画面グラウンディング用データセットの行:

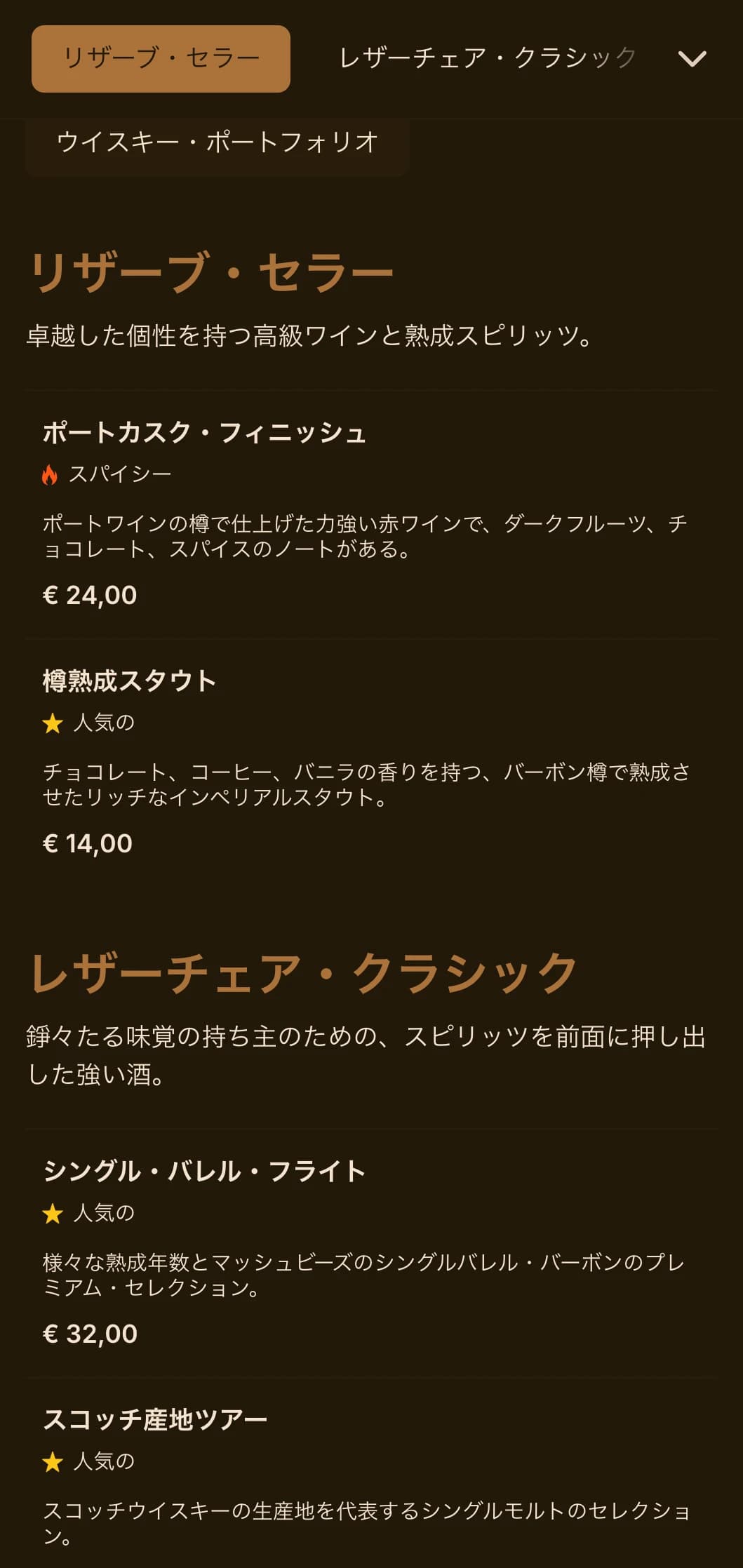Select the リザーブ・セラー category tab
Viewport: 743px width, 1568px height.
(161, 59)
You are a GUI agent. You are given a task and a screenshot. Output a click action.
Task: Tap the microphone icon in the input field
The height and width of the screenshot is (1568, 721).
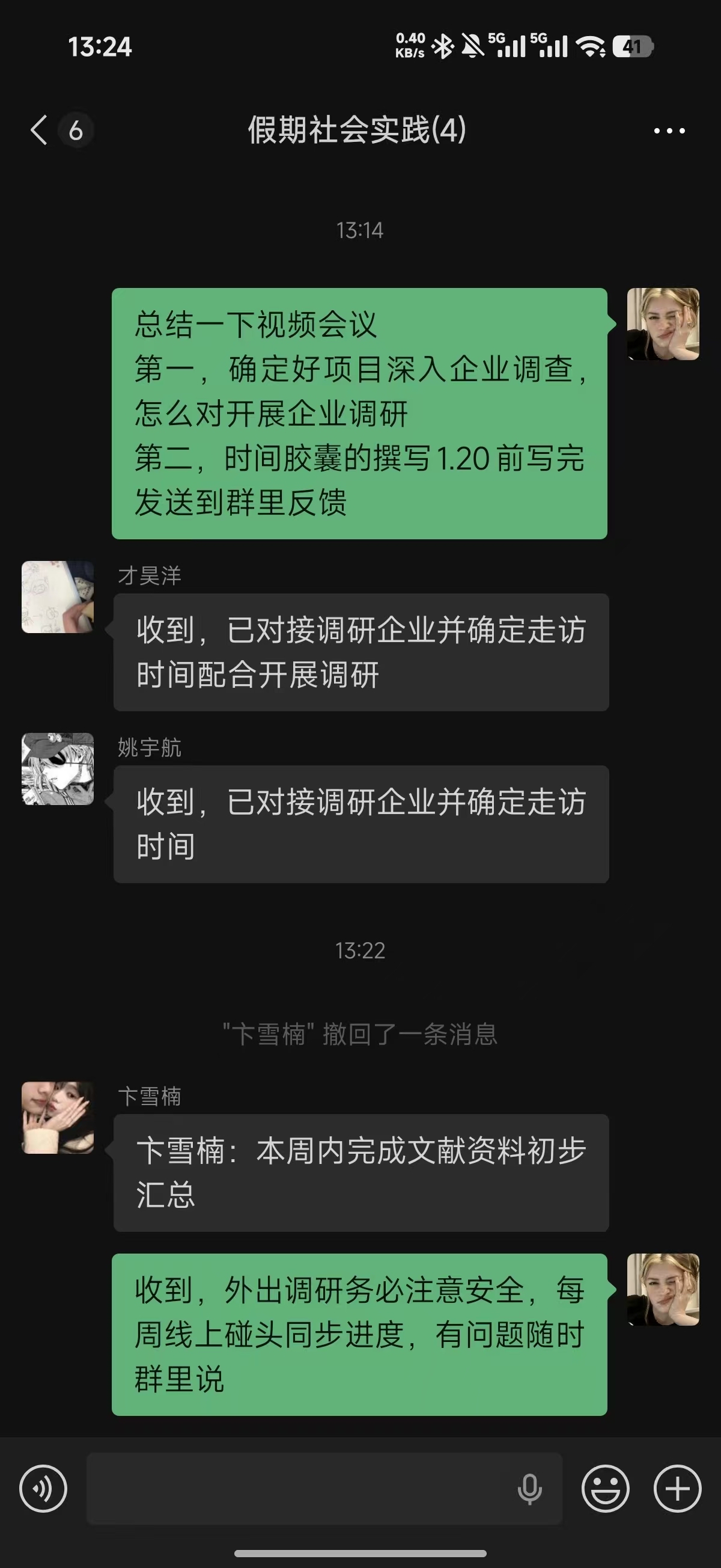pos(529,1489)
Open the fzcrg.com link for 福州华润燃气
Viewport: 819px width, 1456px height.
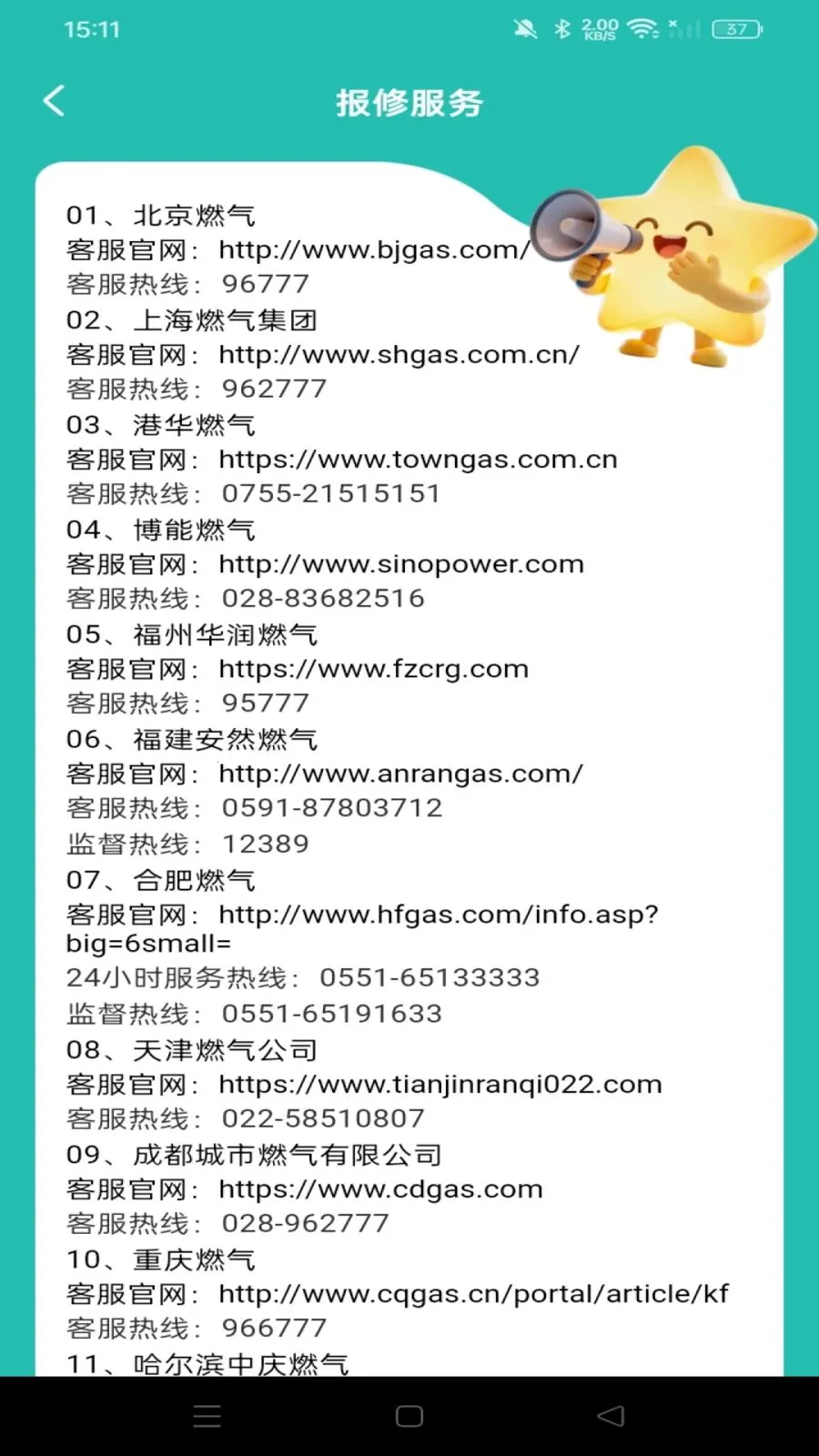click(372, 669)
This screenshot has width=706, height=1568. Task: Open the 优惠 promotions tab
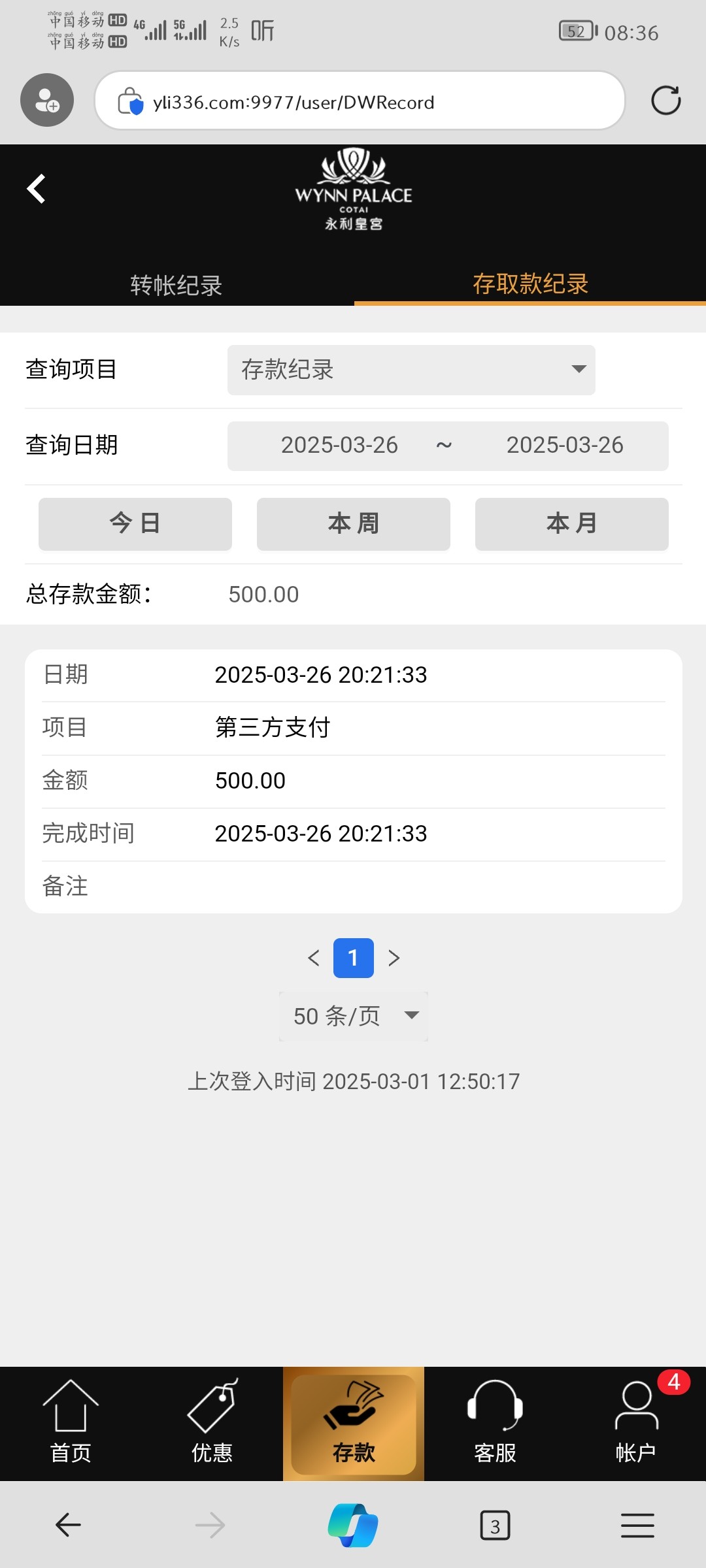click(x=212, y=1423)
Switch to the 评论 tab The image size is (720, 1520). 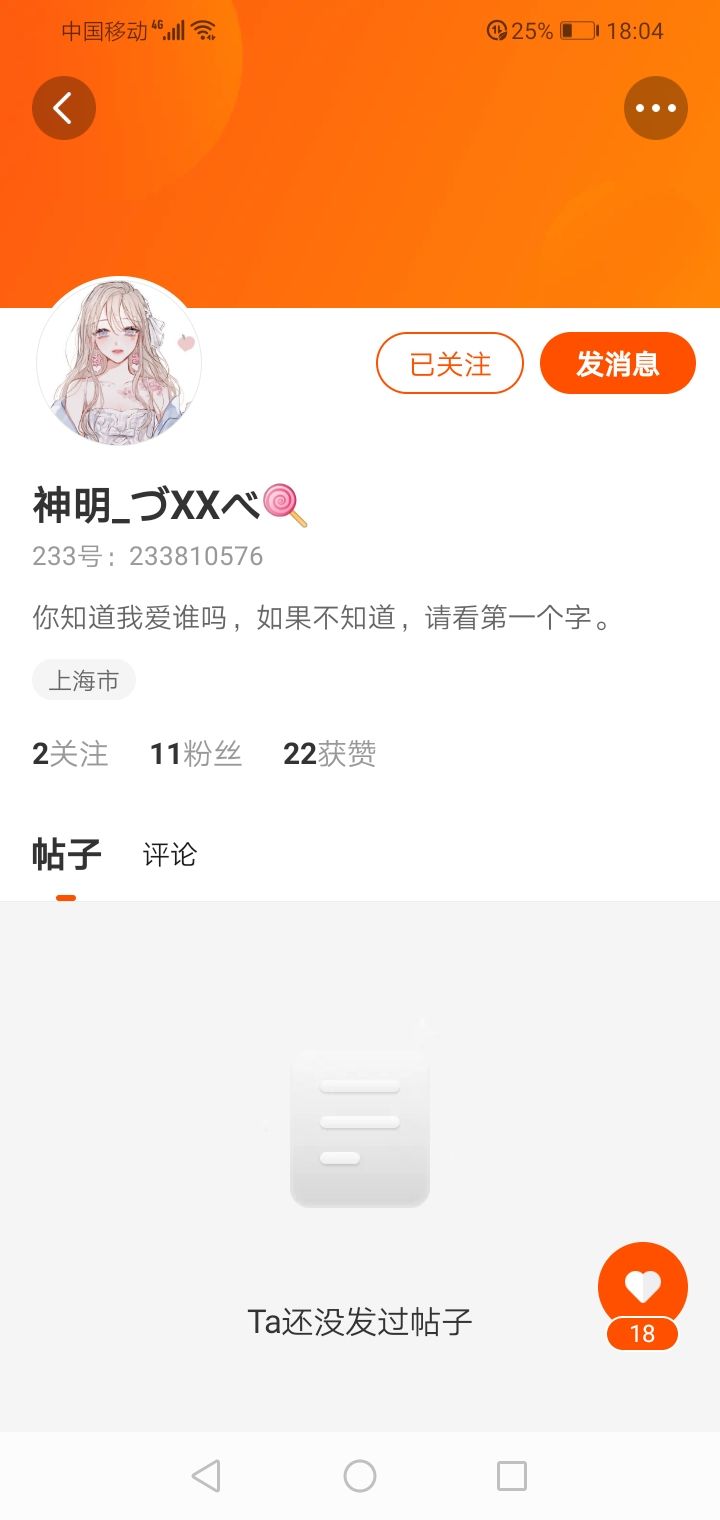pos(170,855)
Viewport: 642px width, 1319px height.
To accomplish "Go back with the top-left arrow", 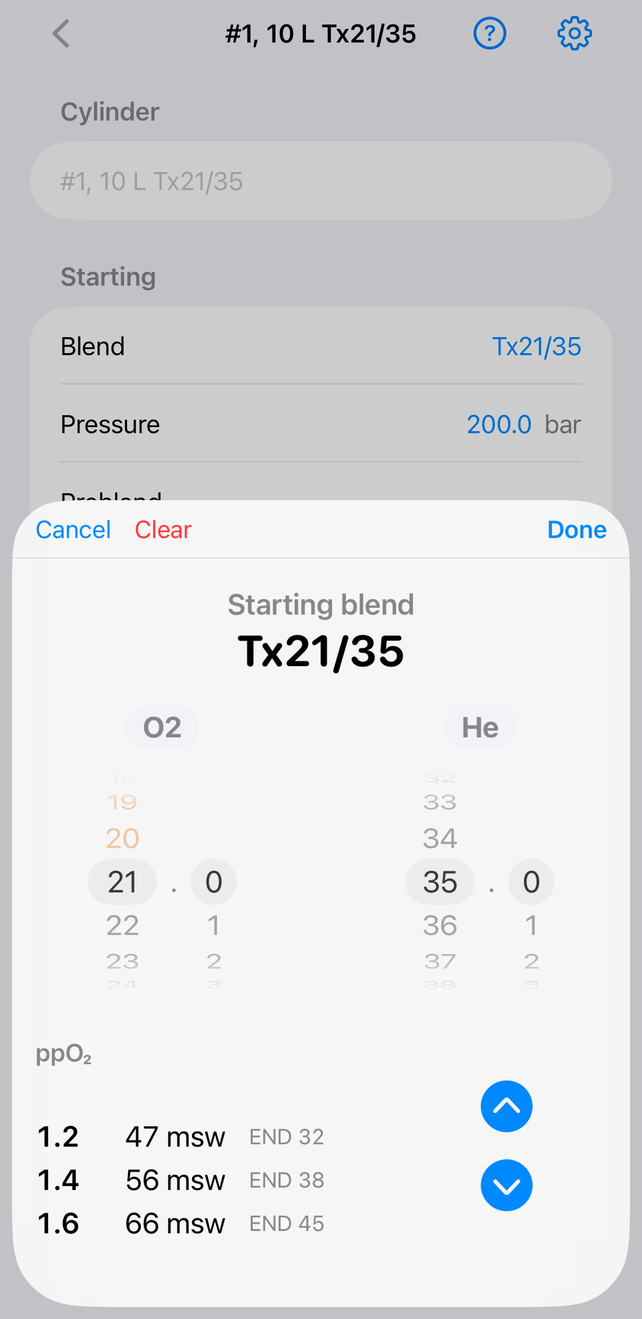I will [61, 34].
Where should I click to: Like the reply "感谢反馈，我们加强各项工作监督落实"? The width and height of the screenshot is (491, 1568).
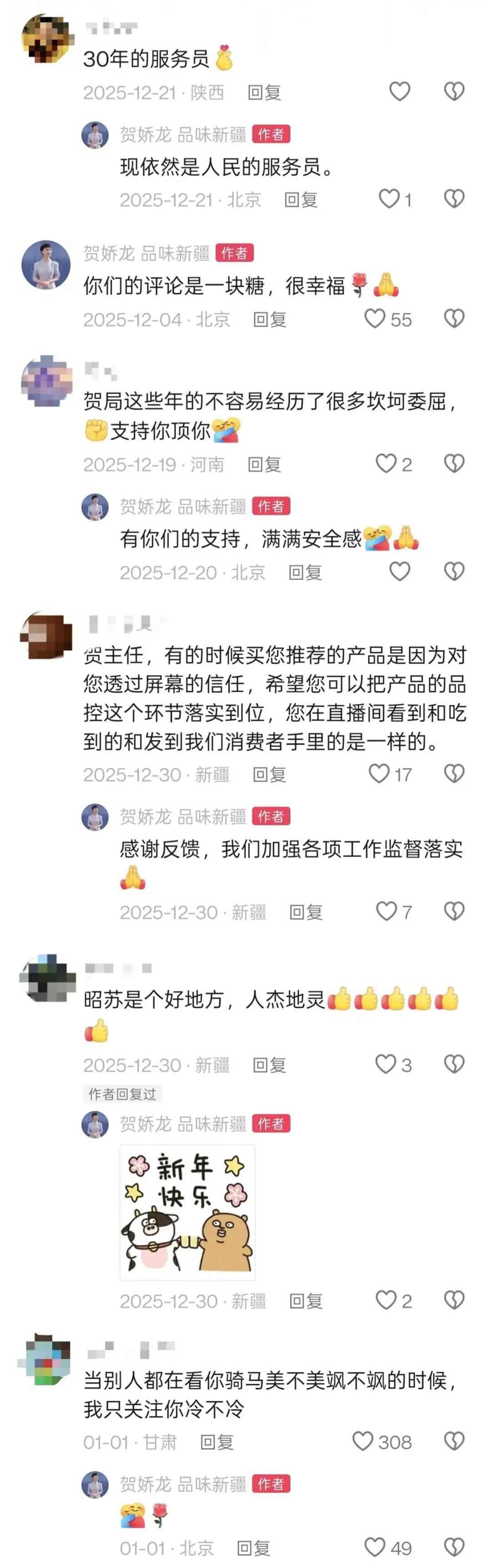386,911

取り組む課題
上のレコードから、「width」という文字列を含む行をすべて選び出してください。

結果
Viewport: 743px width, 1568px height.
The height and width of the screenshot is (1568, 721).
Viewport: 819px width, 1456px height.
This screenshot has width=706, height=1568. Task: Open the 优惠 promotions tab
Viewport: 642px width, 1319px height.
Where should I click to: Like the reply "感谢反馈，我们加强各项工作监督落实"? The width and height of the screenshot is (491, 1568).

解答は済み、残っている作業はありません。